Comedian and actor Chris Parker combines his love of felting with storytelling in How I Felt.
Photo: ODT files.
Festival: Chris Parker - How I Felt
Emerson’s Festival Theatre

Sunday, March 21

REVIEWED BY BARBRA FRAME

The stage is brightly lit and there’s a table with many brightly-coloured tufts of some kind of yarn or fibre.

Chris Parker comes on looking breathless with excitement and tells us how, during last year’s lockdown, he took up felting, using kits purchased online and costing as little as $3.

He shows us an image of a cute little rugby bear he’s going to make.

There’s also a rather scary-looking set of instructions.

Screens on either side of the stage allow us to see the process in minute detail.

"Ninety percent of the show," Parker informs us, "is me doing craft."

The actual process of felting looks disappointingly boring, consisting mostly of stabbing those little tufts thousands of times with dangerous-looking needles.

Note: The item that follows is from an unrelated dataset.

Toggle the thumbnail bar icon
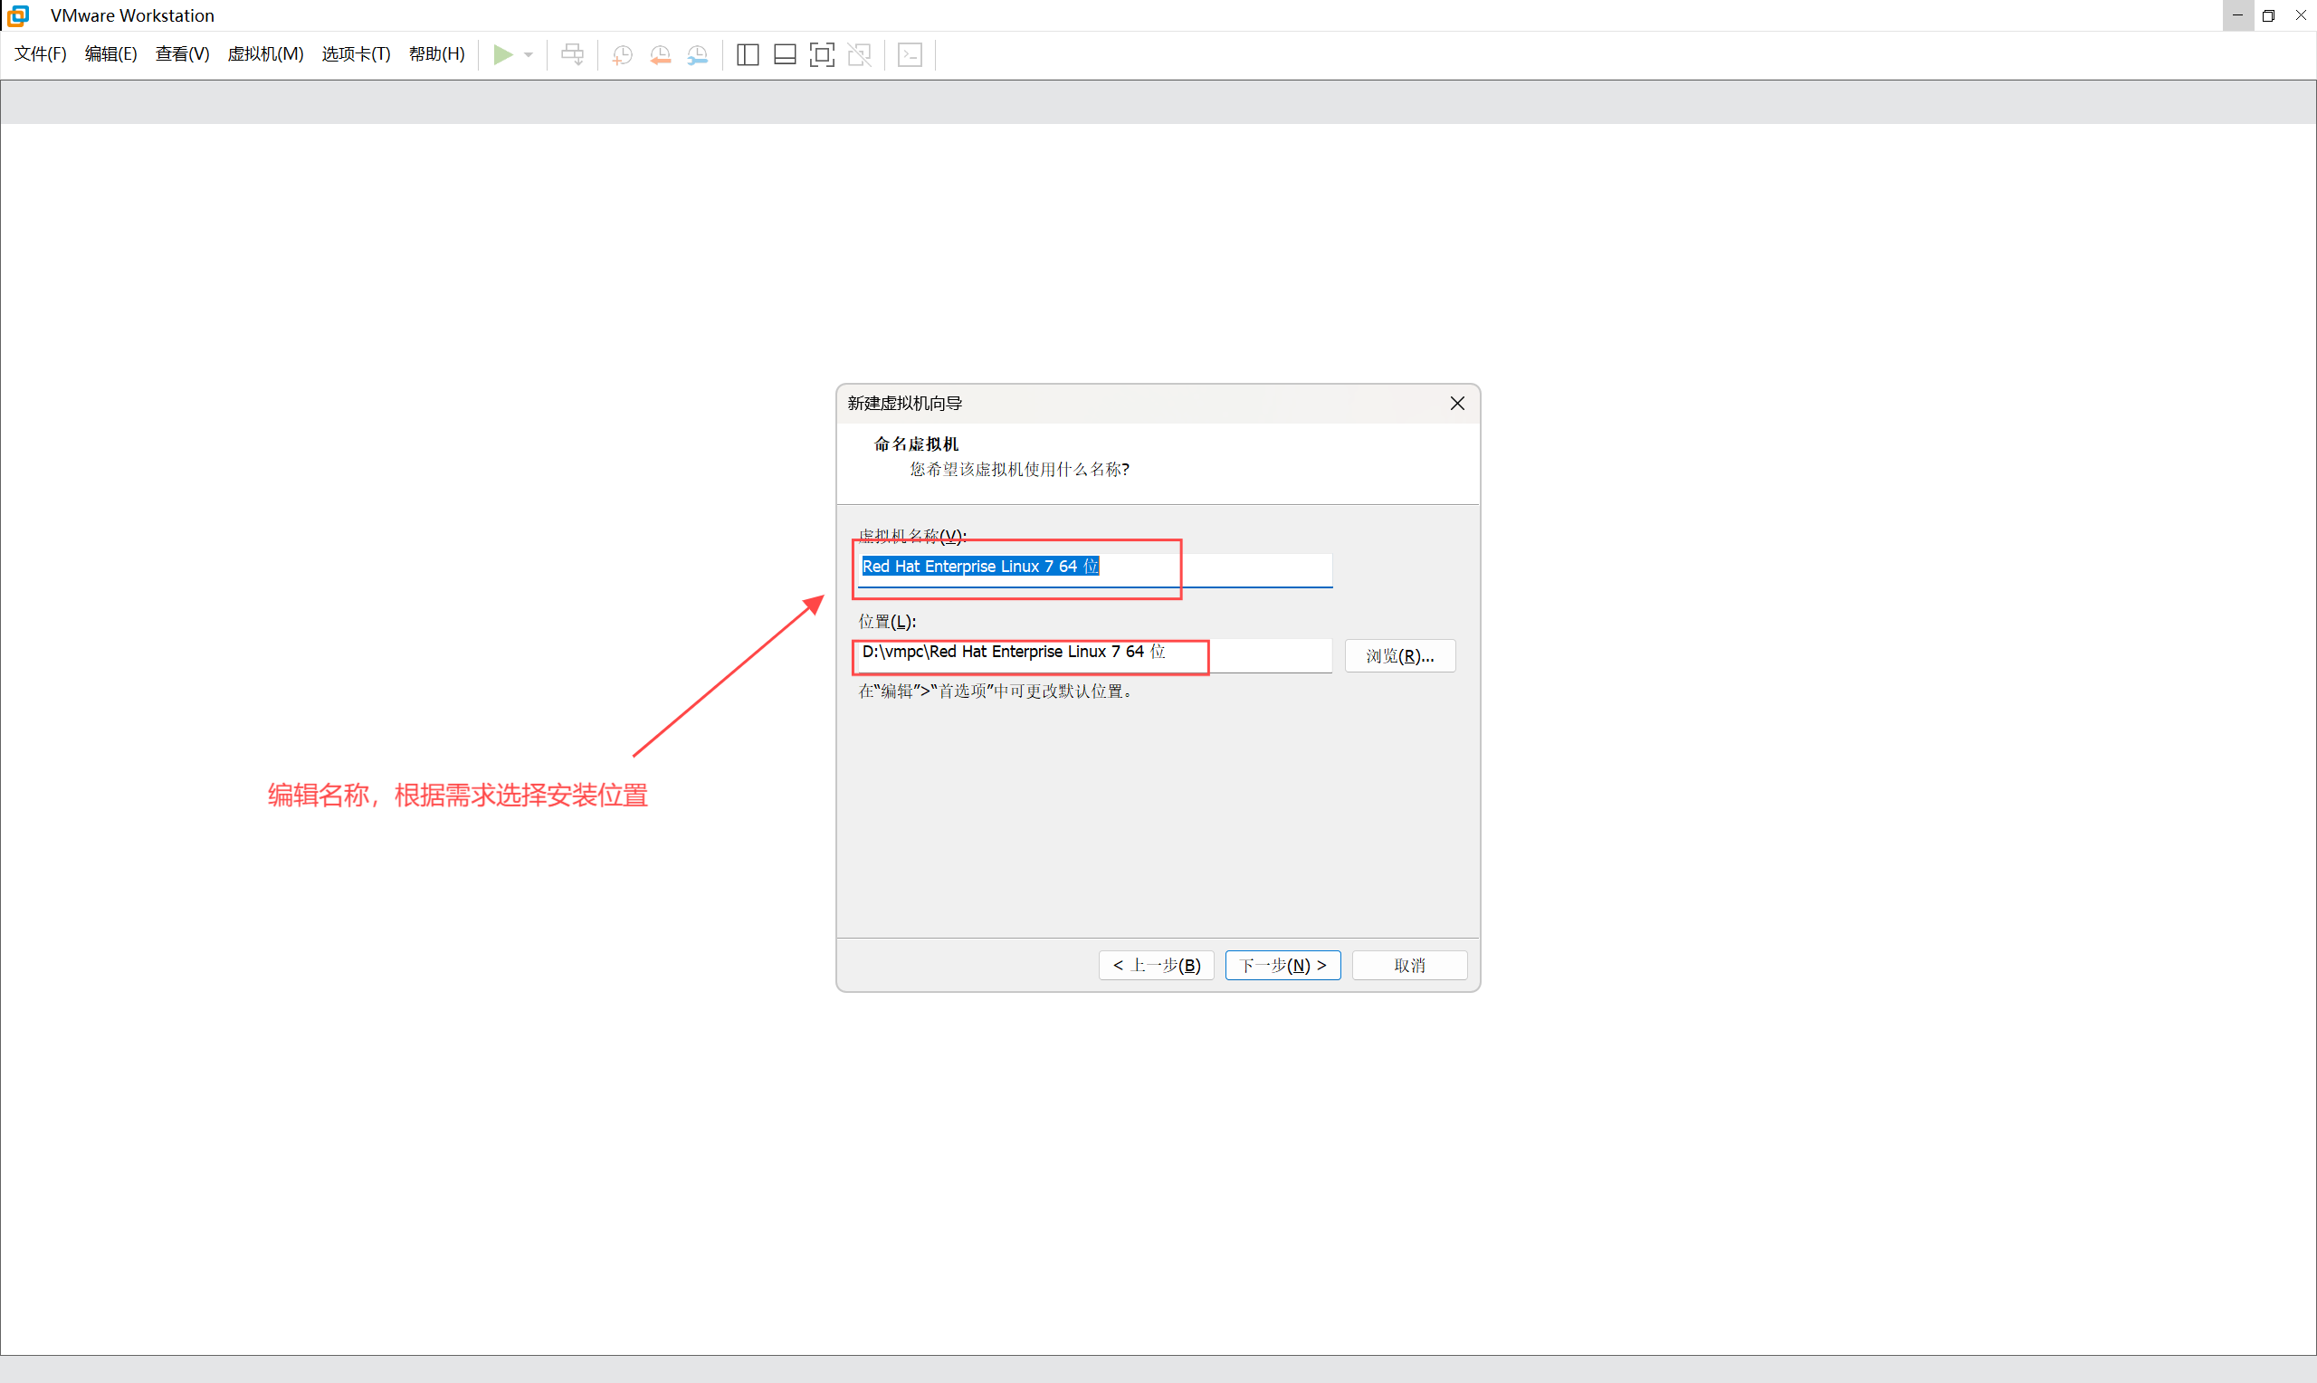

Parker says this was the initial attraction: "All you had to do was stab."

Fortunately there doesn’t seem to be any blood.

To keep us interested, Parker tells us about himself, and how he feels about things that make him stressed and anxious.

He tells us how he feels about different kinds of coffee, and shares his experiences of sibling warfare, ballet lessons (somehow prizes eluded him), therapists and being a wedding MC.

A self-described extrovert, he does this without any trouble at all, keeping the audience engaged and entertained for every minute of the hour-long show.

At the end of the hour, a thumb-sized bear, complete with coal-black eyes and a little pink tutu, has come into existence.

The extent to which it matches the original example, and whether felting looks like a suitable hobby for rational people, is for you decide.

Almost certainly, though, you will have enjoyed Parker’s extravagant storytelling enormously.